World News Intel

The reopening of Japan’s international border, along with the National Travel Support
campaign, have helped boost the average daily rate (ADR) of hotels
in Tokyo
beyond pre-pandemic comparables for two straight months.

According to STR, the rise in room rates was preceded by improving
occupancy rates, which came in at 74.8% in December 2022 and dropped
slightly in January 2023 (to 69%) due to seasonality.

The occupancy rate in
January was still 11.8% lower than the
corresponding month in 2019, but January’s ADR of JPY20,055.58 beat
that pre-pandemic comparable by 14.7%.

“The Tokyo hotel
market is structured predominantly under leases, and hoteliers
prioritize occupancy over ADR as the way to consistently drive performance and pay those leases,” said Shiori Sakurai, STR
business development manager. “Operators are cautious about
achieving higher rates at the expense of occupancy and will often
let occupancy growth lead before taking the steps to push ADR.”

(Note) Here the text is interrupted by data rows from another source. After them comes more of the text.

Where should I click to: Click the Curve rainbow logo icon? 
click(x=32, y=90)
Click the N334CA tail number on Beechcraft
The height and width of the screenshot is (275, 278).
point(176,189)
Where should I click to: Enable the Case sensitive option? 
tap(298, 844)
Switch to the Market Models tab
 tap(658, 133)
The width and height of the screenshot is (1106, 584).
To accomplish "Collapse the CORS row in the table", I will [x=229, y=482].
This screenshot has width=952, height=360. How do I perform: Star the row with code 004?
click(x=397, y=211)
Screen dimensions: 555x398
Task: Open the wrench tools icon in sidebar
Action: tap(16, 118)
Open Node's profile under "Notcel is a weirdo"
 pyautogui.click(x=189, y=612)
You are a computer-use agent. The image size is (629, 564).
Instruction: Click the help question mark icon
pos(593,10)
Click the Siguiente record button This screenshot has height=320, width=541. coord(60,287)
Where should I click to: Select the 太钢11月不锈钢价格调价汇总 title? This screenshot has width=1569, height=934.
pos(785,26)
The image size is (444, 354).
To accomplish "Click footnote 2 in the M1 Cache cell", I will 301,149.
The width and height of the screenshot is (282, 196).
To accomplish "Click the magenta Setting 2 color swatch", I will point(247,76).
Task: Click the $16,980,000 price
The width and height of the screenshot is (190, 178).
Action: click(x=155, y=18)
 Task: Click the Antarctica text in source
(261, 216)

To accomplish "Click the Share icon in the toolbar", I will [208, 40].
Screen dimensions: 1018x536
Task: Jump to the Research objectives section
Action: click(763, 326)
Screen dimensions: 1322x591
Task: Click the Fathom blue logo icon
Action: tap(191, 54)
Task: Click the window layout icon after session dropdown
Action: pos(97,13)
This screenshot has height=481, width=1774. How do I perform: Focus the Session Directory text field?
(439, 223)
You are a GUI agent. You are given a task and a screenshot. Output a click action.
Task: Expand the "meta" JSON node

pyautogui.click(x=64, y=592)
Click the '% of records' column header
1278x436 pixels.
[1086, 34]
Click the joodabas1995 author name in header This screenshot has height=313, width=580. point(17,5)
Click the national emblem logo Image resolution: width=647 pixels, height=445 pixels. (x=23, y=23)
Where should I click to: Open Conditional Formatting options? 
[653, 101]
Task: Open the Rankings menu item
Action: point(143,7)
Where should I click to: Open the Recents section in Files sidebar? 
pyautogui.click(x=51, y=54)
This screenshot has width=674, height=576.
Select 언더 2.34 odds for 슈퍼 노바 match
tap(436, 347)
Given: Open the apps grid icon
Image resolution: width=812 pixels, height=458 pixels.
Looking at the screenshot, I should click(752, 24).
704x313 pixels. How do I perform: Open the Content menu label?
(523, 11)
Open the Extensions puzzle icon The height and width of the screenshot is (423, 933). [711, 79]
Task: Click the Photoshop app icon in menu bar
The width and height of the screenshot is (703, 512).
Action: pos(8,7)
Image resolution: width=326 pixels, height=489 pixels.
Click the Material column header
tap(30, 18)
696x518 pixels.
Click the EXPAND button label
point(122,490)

According to the Japan National Tourism
Organization (JNTO), Japan welcomed approximately 1,370,000
visitor arrivals from overseas in December 2022, up +11,237.3%.

In total, Japan welcomed approximately 3,831,897
visitor arrivals between January and December 2022, though its
border remained closed for much of that time.

“For Japan as a whole, the greatest correlation of hotel
performance metrics exists between actual occupancy and ADR
growth. When occupancy rises, ADR will follow,” Sakurai said.
“Recently, that trend has played out thanks to international
borders reopening, which allowed a much-needed segment of demand
back into the city, as well as the government simultaneously
subsidizing domestic tourism. Tokyo was well below pre-pandemic
levels in top and bottom-line performance for much of 2022, but
there has been a clear upward trend since the fourth quarter of
last year. While there is still a way to go to reach recovery,
recent months’ developments have been encouraging.”